According to Selvin, a problem with the crystal structure is that it only offers a static snapshot of what the protein looks like and provides only limited information about how different parts of the protein move. Another concern is that the conditions used to obtain protein crystals sometimes alter the original structure of the protein.
In the new study, postdoctoral researcher David Posson worked with Selvin to put the models of voltage sensor movement to the test.
They studied the voltage sensor segment in a specific ion channel called the Shaker potassium channel. This protein was first discovered in fruit flies after researchers observed that a mutation in the channel caused the flies to vigorously shake.

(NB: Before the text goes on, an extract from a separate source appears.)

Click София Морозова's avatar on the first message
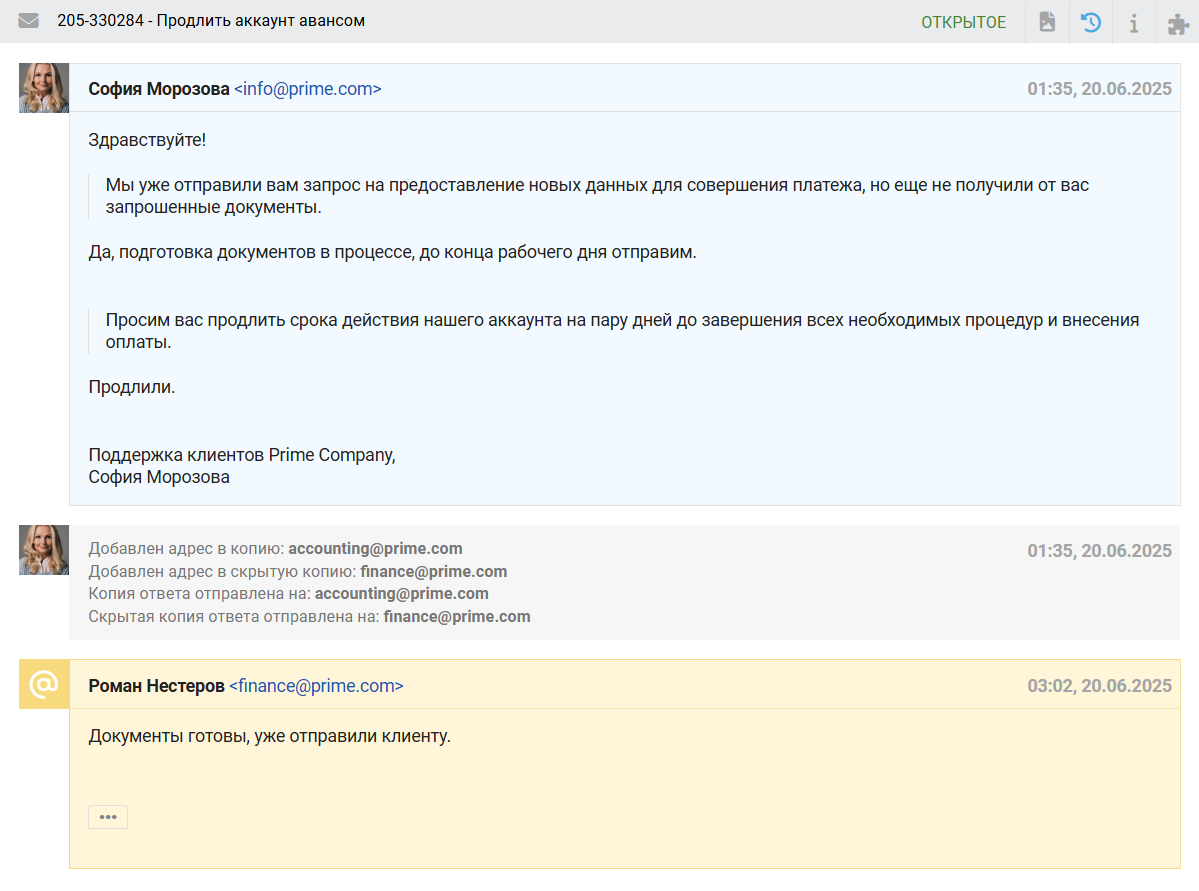The image size is (1199, 891). [44, 88]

To preserve channels in their original state, Posson studied ion channels inserted into the membranes of frog eggs. He tested the two models using a fluorescence technique called Lanthanide resonance energy transfer (LRET) which allowed him to measure small movements in proteins. The technique involves the use of a special pair of molecular bulbs that glow either brightly or dimly depending on how far apart they are. The measurement is sensitive to movements as small as one-billionth of a meter. Posson also needed a way to control the voltage across the membrane.
He used an approach called electrophysiology that involves inserting electrodes into the frog egg. This gave him the ability to change the voltage across the membrane and regulate channel opening.
"Our approach brings together two distinct biophysical techniques, electrophysiology and fluorescence, which have been independently useful for the study of proteins," Posson said.